As you can see, I made myself an UNOFFICIAL album cover for Domingo En Llamas’ eighth album Harto Tropical. Having that ugly grey music note on my iPod felt like giving up to the standard, and I wouldn’t allow myself such an option. Perhaps this was Benitez’s plan all along, to let his listeners draw conclusions like we used to do with self-made mixtapes. While the entrance to the Harto Tropical is a bit jumbled and might require a few first steps for some of us, the hassle is worthy for a one-man act that has crafted one of the most interesting profiles in Venezuelan music today. We’ve previously described him as an auteur, a troubadour, and a music historian. After two glowing reviews for the wonderfully theatrical Fledermaus (2008) and the erotic Truccatore (2010), his latest album, Harto Tropical, is supposed to be ghostly, but it’s mostly bland. My lexicon is very limited, so allow me to go back to our latest Shakira album review (Sale El Sol) and steal its description: milquetoast.

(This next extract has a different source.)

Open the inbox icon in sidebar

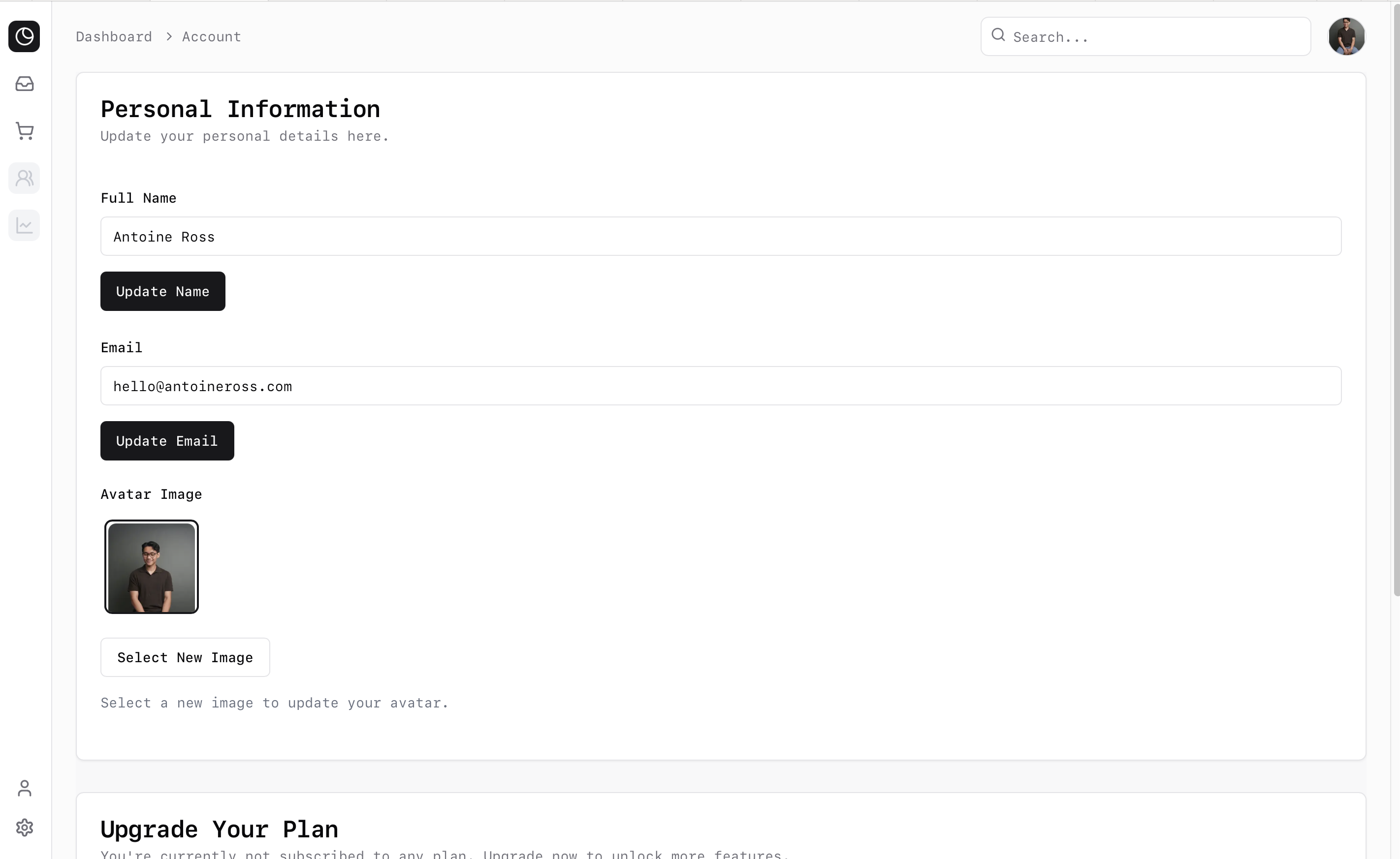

Harto Tropical is an evocative folk record that strikes to sound like a time-defying rock and roll album. While that approach would seem promising to both experimentalists and purists, the line of attack is so disputed that it almost drowns in sentimentalism. Some of Benitez’s questionable practices include the stamping of normative composition (“Las Afinaciones Narradas”), jazzy simulations (“Despropositos”), and middling one-man orchestras (“Laudano con Vainilla”). Harto Tropical isn’t an awful album, though, it’s just Domingo En Llamas’ first less-than-extraordinary album and that’s why I might be sounding a bit harsh. Fortunately, there are enough good ideas in here to give it a passing grade. Especially in the idea of making a zarzuela opera house out of songs like “Fariseos y Anonimos” and “Montecasino," where Bentinez’s virtuoso eye for words, royal festivities, and baroque linguistics prevail. Fun fact: Domingo En Llamas’ “Depredadores” was the wrapping theme around our very first volume of Fonogramaticos. I don’t mind making album covers for future Domingo En Llamas albums as long as we get back to the more adventurous and less ethereal artist we fell in love with a couple of years ago.